Leonardo da Vinci consists of a series of images of his sketches, notebooks, models and paintings, photographed in color and sepia. The images are accompanied by a voice-over narration, spoken by Albert Dekker, which the New York Times review called "a rich and poetic estimation of the quality of the great man's mind and soul." According to an April 18, 1952 Daily Variety item, Aldous Huxley was originally sought to write the narration. The article also mentions that the film had been shot over a year-long period and was at that time "near completion." In February 1952, Hollywood Reporter reported that the film was produced partially in America, and a April 30, 1952 Variety item noted that filmmaker Leonid Kipnis shot the images in Milan, Florence and the Louvre in Paris. That article adds that the filmmakers could work with the original artworks for only a few minutes at a time, because longer exposure to the hot lights used to photograph them could cause damage. Although a January 1953 Daily Variety item identifies the production company as Manor Films, that company is not mentioned in any other source.
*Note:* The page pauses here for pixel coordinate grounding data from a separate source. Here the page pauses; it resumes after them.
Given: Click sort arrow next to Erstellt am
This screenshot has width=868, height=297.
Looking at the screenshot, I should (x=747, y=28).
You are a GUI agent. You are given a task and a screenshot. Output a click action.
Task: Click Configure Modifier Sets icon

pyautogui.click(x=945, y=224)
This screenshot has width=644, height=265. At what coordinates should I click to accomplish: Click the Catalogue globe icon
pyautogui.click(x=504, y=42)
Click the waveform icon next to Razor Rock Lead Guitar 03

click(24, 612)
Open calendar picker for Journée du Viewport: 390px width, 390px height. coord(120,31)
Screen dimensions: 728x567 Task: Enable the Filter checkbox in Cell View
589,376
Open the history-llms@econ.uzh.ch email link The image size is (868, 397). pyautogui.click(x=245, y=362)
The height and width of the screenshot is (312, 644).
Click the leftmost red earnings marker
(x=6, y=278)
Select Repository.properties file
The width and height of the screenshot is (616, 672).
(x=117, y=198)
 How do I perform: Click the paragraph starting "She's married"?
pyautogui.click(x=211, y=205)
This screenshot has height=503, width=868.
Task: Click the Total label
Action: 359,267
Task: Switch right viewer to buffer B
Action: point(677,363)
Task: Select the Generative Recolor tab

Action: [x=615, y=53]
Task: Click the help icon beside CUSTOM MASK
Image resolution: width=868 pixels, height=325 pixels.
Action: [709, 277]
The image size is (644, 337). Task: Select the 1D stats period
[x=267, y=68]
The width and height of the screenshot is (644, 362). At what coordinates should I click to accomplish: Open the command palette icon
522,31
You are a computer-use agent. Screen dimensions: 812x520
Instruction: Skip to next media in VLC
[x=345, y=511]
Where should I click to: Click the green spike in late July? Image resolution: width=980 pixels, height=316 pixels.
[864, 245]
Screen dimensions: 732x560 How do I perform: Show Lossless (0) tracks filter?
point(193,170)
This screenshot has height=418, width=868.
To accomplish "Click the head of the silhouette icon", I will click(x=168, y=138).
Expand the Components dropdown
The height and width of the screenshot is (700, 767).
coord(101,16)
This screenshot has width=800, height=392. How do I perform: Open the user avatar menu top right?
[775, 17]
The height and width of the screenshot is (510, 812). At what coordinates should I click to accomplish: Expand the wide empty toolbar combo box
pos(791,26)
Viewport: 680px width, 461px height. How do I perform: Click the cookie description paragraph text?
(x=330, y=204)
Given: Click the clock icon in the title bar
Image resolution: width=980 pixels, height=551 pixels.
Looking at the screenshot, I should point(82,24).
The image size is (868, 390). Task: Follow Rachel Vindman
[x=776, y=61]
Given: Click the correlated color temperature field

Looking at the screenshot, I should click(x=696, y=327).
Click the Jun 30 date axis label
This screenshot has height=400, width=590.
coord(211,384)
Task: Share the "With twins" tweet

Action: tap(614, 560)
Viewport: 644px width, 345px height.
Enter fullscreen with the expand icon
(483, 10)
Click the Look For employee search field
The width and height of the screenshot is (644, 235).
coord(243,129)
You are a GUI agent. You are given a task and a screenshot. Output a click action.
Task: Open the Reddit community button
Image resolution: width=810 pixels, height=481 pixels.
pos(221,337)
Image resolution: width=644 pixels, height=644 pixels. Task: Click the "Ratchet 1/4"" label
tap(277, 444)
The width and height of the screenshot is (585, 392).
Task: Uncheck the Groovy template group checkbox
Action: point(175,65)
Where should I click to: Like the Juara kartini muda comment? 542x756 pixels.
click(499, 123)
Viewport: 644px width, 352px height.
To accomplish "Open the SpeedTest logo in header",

The film was released in New York on November 20, 1952, at which point the copyright statement listed a running time of 70 minutes. Its official release date, however, was January 1953, and when it played in Los Angeles on May 14, 1954, the film included a new introduction by Taylor and ran for 106 minutes. The May 1954 screening commemorated the 500th anniversary of Leonardo da Vinci's birth. Pictura Films Corp., which in 1951 produced the film Pictura-Adventure in Art, in 1958 also produced a series of short films based on da Vinci and his works.